Sfrigolio addizionato ad un passo
dopo l’altro attraverso tacchi, vertiginose zeppe, runner tecniche di primo
impatto, sempre e comunque No More Blues.
Sfilare incompleto di avvolgenti
contenitori in nailon, lycra, filo di scozia con pizzo autoreggente o innocente
basso cotone sulla caviglia, sempre e
comunque No More Blues.
Rigonfiamenti verdi o blu e
pulsare sotto pelle di venosa vita in vene distorte da una life a “passeggio” su equilibri ormonali dispotici, sempre e
comunque No More Blues.
Arrossato e scomposto l’appoggio,
le dita, le unghie distorte dalla fatica, ridotta la pianta che si piega in scarpe
difformi ma l’arco è devoto, riflesso e incurvato, sempre e comunque No More Blues.
Falcate diverse per alterni
bisogni verso qualcosa che tarda a venire o è presto ad arrivare, slancia
svelta, salta, sgambetta allarga il passo se vai di fretta, sempre e comunque No More Blues.

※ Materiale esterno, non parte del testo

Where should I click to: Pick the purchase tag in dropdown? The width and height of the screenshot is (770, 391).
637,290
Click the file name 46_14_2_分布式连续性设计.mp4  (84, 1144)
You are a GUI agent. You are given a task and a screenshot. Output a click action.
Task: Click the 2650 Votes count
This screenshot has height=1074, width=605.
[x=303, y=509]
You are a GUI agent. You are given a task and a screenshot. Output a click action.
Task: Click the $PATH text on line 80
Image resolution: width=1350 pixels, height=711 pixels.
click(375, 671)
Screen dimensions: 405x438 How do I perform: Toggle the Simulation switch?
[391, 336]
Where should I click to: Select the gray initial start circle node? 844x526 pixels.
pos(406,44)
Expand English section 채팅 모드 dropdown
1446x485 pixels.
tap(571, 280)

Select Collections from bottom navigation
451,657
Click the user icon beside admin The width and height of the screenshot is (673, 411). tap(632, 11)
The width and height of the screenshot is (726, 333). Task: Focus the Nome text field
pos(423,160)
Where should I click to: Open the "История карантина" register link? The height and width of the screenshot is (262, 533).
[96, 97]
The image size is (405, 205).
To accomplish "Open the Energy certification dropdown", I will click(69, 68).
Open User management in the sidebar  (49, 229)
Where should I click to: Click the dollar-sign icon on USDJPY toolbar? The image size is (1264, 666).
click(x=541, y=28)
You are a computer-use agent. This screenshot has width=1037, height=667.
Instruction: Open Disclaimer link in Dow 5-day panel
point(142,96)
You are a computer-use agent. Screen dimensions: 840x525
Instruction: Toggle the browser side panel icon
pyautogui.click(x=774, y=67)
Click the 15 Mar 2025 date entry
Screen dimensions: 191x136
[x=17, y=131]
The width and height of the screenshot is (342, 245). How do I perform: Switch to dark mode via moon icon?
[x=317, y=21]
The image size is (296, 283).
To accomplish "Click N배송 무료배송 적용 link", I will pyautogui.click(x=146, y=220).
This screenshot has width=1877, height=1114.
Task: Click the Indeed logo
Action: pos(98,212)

Strappa, hai capito strappa! O
graffia di lametta che possa la gamba essere perfetta; lisciale, uomo, con
passione ma non troverai imperfezione, sempre e comunque No More Blues.
Percorrile tutte sfiorando e
morendo, conoscono la strada del tuo tormento, si trova in cima e non poco
lontano fra poco allontanerò la tua mano, sempre e comunque No More Blues.
Incrocia e distendi, solleva e
ripiega, non darmi ordini o incrocio l’attesa, vivo i miei attimi a ritmo
sicuro aspettami, se puoi, all’oscuro, sempre e comunque No more Blues.
No more Blues dentro una donna che vive e s’appoggia su fragili
arti: “Che gambe!” tu dici ma non darmi più il tuo Blues.